◆ TEXT BLOCK ◆
--------------------------------

Things that aren’t so great/don’t make sense:

  1. When did “the Long Peace” start and end exactly, and from whose perspective was it peaceful? Ultimately this is a US-only universe.
  2. I shouldn’t complain, but the only British voice is a Bad Scientist working for Lindauer, who gets the bad ending he deserves.
  3. Everything to do with DNA and genetics mentioned in this story is of course complete garbage, reaching its nadir when Bad British Scientist says he can’t take a tissue sample from Reese because her cells are imploding or some nonsense. If I were Lindauer I would have shot him on the spot myself for insulting us with that piffle.
  4. How did Paul know his wife was rich and successful in 2018 if he wasn’t appraised of the plan for her to become a success in tech venture capital?
  5. If the original 2008 crew arrived with enough info to assume existing identities (without which they wouldn’t have been able to hit the ground running and get high-flying careers faster than a Harvard grad on a ton of coke) how come they didn’t know about all these other problems that would at least have left some record against the identities they assumed? The super-memory girl at the detention camp knows all of history written in Apex, and it mentions Jude Ellis a lot, so she much have the story already.

The last point leads in to the biggest problem about these people: why do they think they “failed to change the future” when the obvious effect of doing that would be to erase their own mission? They seem to be fundamentally stupid, and the obvious answer (which we would have explored in seasons 2 and 3, and with diminishing returns in 4 and 5) is that they were in fact being manipulated or directly run by the Apex themselves to bring about their own origin story… which is what seems to happen. A better plan would be to lay traps or weapons caches in 2018 that could be used in 2188, or raise an army to go forward again in time, as happens in the dreary joyless The Tomorrow War, which was shorter than The Crossing but felt longer.

Exactly how the Commons are living in 2187 is hard to make out. They are able to carry out highly advanced research into science which the Apex superbeings haven’t got round to doing themselves, it seems. Social mores haven’t changed a great deal in 150 years, they don’t find our clothes too unusual. They are familiar with laptops and other devices even when puzzled by the amount of time humans spend on their smartphones instead of enjoying the wonderful freedom they have all the time in small town America. It’s like they’re from much closer in the future, and have merely forgotten a few things about this decade.

--------------------------------

◆ SUPPLIED INFORMATION ◆
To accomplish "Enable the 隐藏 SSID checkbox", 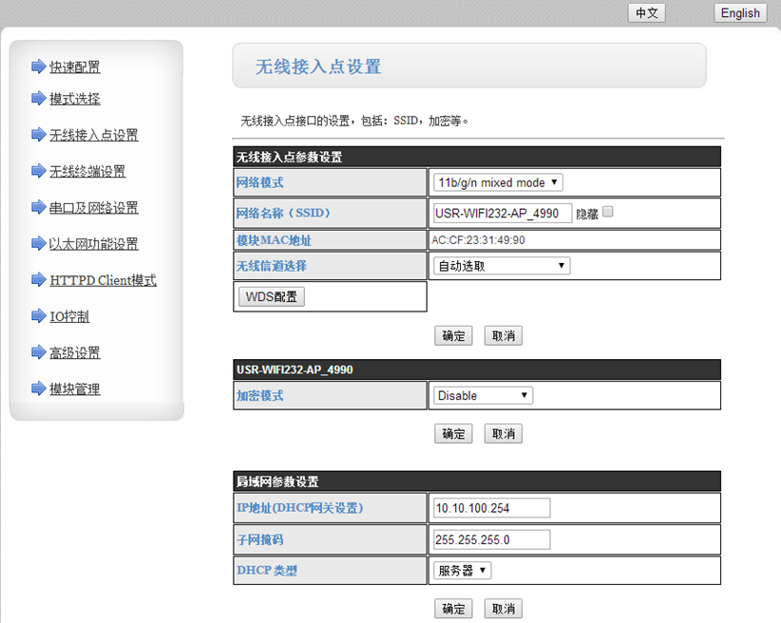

--------------------------------

◆ WHAT TO DO ◆
Write out the passage of the review of The Crossing starting at "The last point" and ending at "but felt longer.".

◆ ANSWER BOX ◆
The last point leads in to the biggest problem about these people: why do they think they “failed to change the future” when the obvious effect of doing that would be to erase their own mission? They seem to be fundamentally stupid, and the obvious answer (which we would have explored in seasons 2 and 3, and with diminishing returns in 4 and 5) is that they were in fact being manipulated or directly run by the Apex themselves to bring about their own origin story… which is what seems to happen. A better plan would be to lay traps or weapons caches in 2018 that could be used in 2188, or raise an army to go forward again in time, as happens in the dreary joyless The Tomorrow War, which was shorter than The Crossing but felt longer.